Gaza Development Authority: A New Deal Model for the Middle East
It is difficult to predict the political future of Gaza both in terms of relations between Hamas and Fatah as well as the future relations with Israel and Egypt. What is certain is the Israel-Gaza conflict and the long embargos have crippled and in some cases destroyed the manufacturing and agricultural sectors of the Gaza Strip where some one and a half million people depend on imports for most basic goods and on exports for livelihood. The economic and social situation in Gaza distorts the lives of many with high unemployment, poor health facilities, and a lack of basic supplies.
As the political situation is so uncertain, it is important not to rule out in advance political and economic proposals even if, at first sight, such proposals seem unlikely to be able to be put into practice. As Jean Monnet, one of the fathers of the European Common Market had said “Men take great decisions only when crisis stares them in the face.” Just as the first steps of the European Common Market had to overcome the deep wounds of the Second World War, so in the situation of Gaza, there is a need to break strong psychological barriers with cooperative economic measures.
One possibility for socio-economic recovery of Gaza would be a trans-national economic effort that would bring together energy, knowledge, and money from Gaza, Israel, the West Bank and Egypt, creating conditions which would facilitate the entry of other investors.
A possible model is the trans-state efforts of the Tennessee Valley Authority (TVA) of the US New Deal. The TVA was a path-making measure to overcome the deep economic depression of the 1930s in the USA. In May 1933, the Roosevelt administration and the Congress created the TVA. In his message to Congress, Roosevelt suggested that the Authority should be a “corporation clothed with the power of Government but possessed of the flexibility and initiative of a private enterprise. It should be charged with the broadest duty of planning for the proper use, conservation and development of the natural resources of the Tennessee River drainage basin and its adjoining territory for the general social and economic welfare of the Nation…This in a true sense is a return to the spirit and vision of the pioneer. If we are successful here, we can march on, step by step, in the development of other great natural territorial units.”

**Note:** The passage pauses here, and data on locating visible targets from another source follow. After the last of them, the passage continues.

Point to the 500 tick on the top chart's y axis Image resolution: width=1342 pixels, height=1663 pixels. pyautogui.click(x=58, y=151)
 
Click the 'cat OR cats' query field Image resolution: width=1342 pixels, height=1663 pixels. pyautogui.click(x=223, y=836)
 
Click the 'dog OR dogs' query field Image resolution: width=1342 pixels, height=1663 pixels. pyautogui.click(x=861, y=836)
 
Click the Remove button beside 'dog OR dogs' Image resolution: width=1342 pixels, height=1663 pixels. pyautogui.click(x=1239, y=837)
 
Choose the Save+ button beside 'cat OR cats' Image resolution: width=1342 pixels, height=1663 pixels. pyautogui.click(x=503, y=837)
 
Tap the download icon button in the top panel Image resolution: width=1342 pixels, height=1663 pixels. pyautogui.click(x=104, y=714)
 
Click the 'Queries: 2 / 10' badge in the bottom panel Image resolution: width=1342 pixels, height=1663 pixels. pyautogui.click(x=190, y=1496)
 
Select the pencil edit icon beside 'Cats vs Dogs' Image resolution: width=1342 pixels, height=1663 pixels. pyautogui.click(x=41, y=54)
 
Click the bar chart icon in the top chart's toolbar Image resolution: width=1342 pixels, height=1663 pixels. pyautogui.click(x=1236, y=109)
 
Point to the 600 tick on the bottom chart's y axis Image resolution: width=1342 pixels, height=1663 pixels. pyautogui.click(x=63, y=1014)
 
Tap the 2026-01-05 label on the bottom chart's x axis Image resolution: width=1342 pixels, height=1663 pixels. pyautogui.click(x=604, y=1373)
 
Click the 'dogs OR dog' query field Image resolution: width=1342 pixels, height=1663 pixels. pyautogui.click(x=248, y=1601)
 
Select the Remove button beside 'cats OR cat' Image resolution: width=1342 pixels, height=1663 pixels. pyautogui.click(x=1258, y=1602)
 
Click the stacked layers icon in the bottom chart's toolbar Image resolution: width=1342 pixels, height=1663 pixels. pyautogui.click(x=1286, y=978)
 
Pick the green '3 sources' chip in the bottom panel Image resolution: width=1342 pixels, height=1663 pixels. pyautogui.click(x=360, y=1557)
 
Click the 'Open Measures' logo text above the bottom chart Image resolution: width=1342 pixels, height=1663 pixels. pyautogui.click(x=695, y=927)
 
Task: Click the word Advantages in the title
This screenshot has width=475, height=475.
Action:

The central idea back of the TVA was that it should do many things, all connected with each other by the concrete realities of a damaged river full of damaged people. To do all these activities well, it had to be a public corporation: public, because it served the public interest and a corporation rather than a government department, so that it could initiate the flexible responsible management of a well-run private corporation. As Stringfellow Barr wrote in Citizens of the World “The great triumph of the TVA was not the building of the great dams. Great dams had been built before. Its greatest triumph was that it not only taught the Valley people but insisted on learning from them too. It placed its vast technical knowledge in the pot with the human wisdom, the local experience, the courage, and the hopes of the Valley people, and sought solutions which neither the Valley folk nor the TVA technicians could ever have found alone. It respected persons.”
The Gaza strip is not one of the great natural territorial units of the world, and respect for persons has been in short supply. However, only a New Deal is likely to break the cycle of violence and counter-violence. A Gaza Development Authority, an independent socio-economic corporation devoted to multi-sector and trans-national planning and administration would be an important start in a new deal of the cards. Such a Gaza Development Authority would obviously have Hamas members but also persons chosen for their expertise as well as persons from community organizations.
Strong socio-economic structures are needed which can hold during periods of inevitable future tensions. A Gaza Development Authority can be a framework for such strong measures of cooperative effort.
Rene Wadlow, Representative to the United Nations, Geneva, Association of World Citizens and editor of the online journal of world politics, www.transnational-perspectives.org
This text was prepared for the conference on The Palestinian Future organized by the Center for Democracy and Community Development and Al-Quds University (Jerusalem) 30 September – 2 October, 2009.